More specifically, the TPM integrated into a host platform generates a first pseudonym NI for communication with the issuer based on the issuer's public key PKI and secret parameters f0 and f1 generated by the TPM. The TPM further computes a message U based on the same secret parameter. The TPM then authenticates the so-called direct attestation key (DAA key) comprising these two parts with an endorsement key EK also stored securely inside the TPM.
In order to obtain certification, the TPM proves to an external issuer, for example a network service provider or manufacturer of the TPM, that is possesses knowledge of the secret parameters f0 and f1 that have contributed to the generation of the DAA key without disclosing the secret parameters itself.
The issuer verifies the proof and the endorsement key EK of the TPM, for example using black- or white lists, listing valid or rogue TPMs respectively. If the issuer is convinced that the DAA key was generated by a valid TPM, it generates a certificate (A, e) that can be used to prove that the TPM possesses attestation for this particular DAA key by the issuer identified with the associated PKI. The key generation and subsequent certification by an issuer is also referred to as the join protocol.

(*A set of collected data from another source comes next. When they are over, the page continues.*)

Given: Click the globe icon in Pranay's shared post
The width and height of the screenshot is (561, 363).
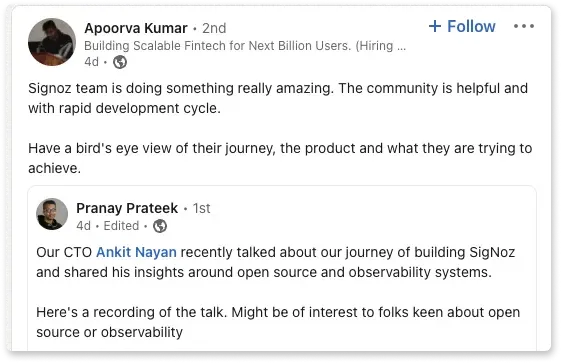Looking at the screenshot, I should tap(160, 226).
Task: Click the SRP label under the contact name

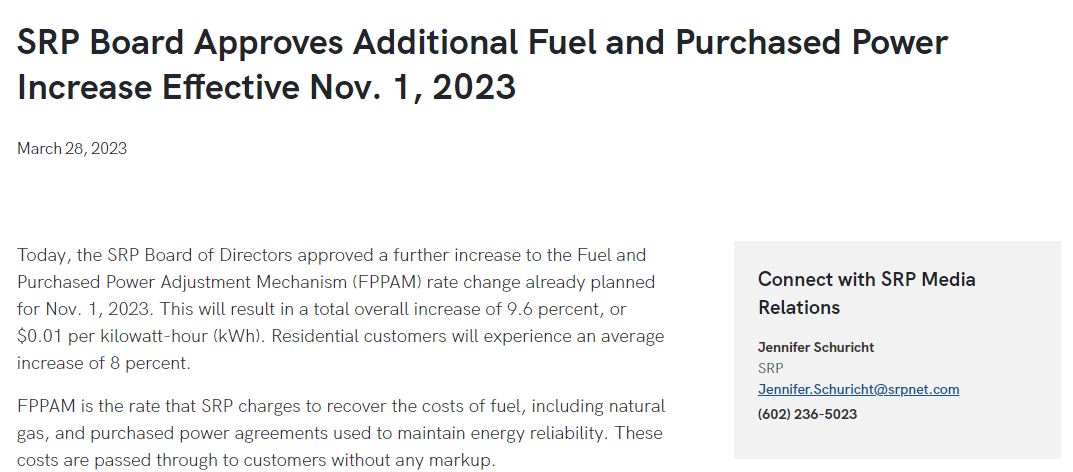Action: click(771, 368)
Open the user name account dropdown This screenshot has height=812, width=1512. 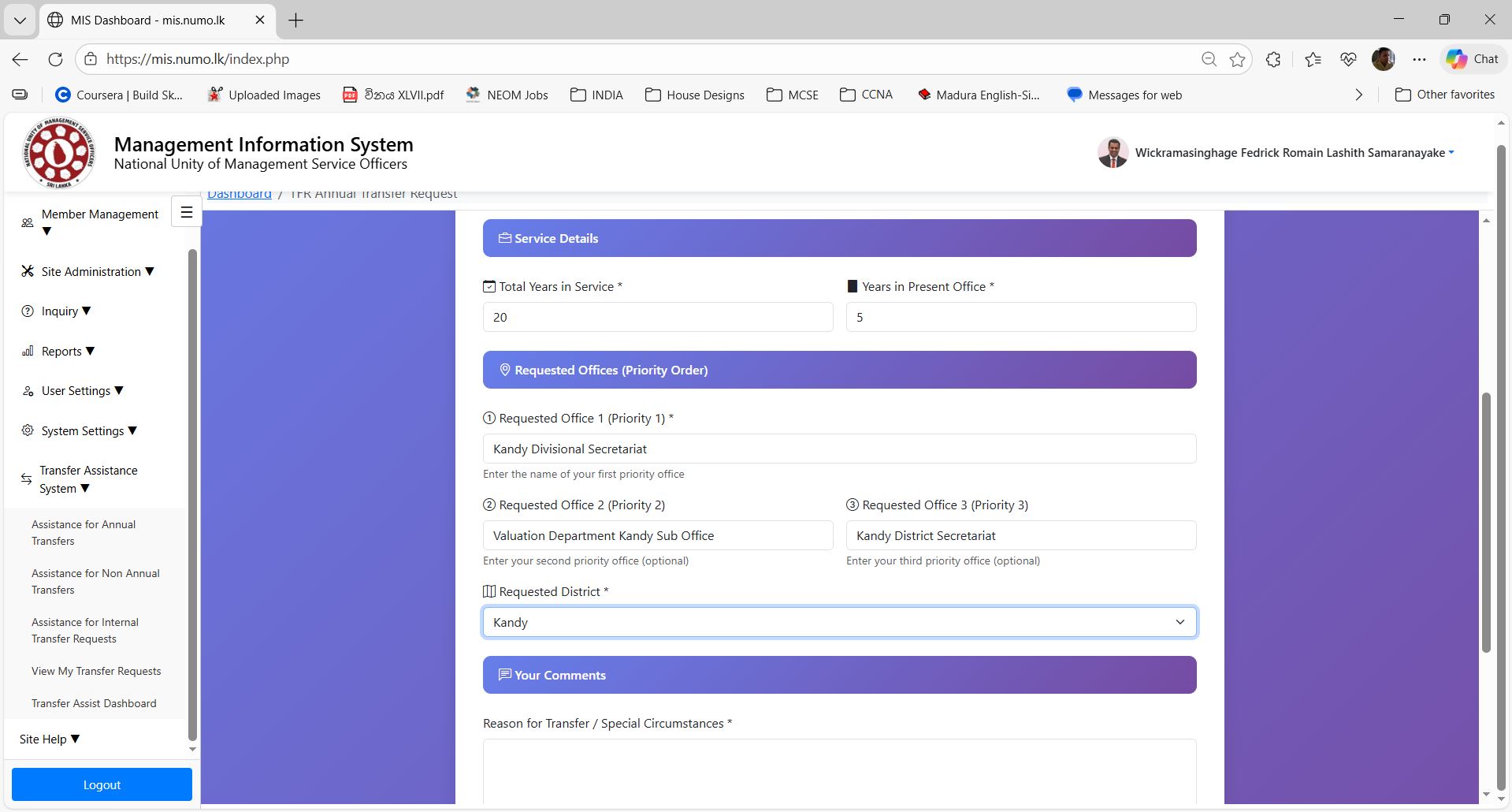(1294, 153)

In a further protocol, called the sign protocol, the TPM generates a further asymmetric key, called the attestation identity key (AIK) for communication with a verifier. The TPM then generates a signature σ on the AIK using the secret parameters f0 and f1 and the certificate (A, e) and transmits the signature σ and the AIK to the verifier.
In order to remain anonymous, the TPM does not sign the AIK using its endorsement key EK or uses the pseudonym NI used for communication with the issuer but uses second pseudonym NV for communication with the verifier. The pseudonym NV contains a contribution based on the secret parameters f0 and f1 stored inside the TPM and may contain a contribution based on a public key PKV of the verifier. In this way, the TPM can generate different pseudonyms for different AIKs without allowing verifiers to link these keys to one another, thus remaining anonymous.
The signature σ effectively constitutes a proof of the host to the verifier that its TPM possesses knowledge of the certificate on its secret part of the DAA key. Again, neither the key nor the secret parameters f0 and f1 used in its generation are disclosed. Finally, the verifier verifies that the signature σ on the AIK is valid and was computed based on the knowledge of the certificate (A, e) and the secret parameters f0 and f1.
However, due to its black-box implementation, users do not necessarily trust the TPM itself. Many are particularly concerned about so-called trapdoor functions, integrated into the TPM, for example, by the manufacturer or authorities such as a secret service. Such trapdoor functions could allow identification of the source of what purports to be an anonymous message.
Consequently, there exists a need for improved cryptographic methods in general and cryptographic methods for generating and using anonymous attestation keys in particular.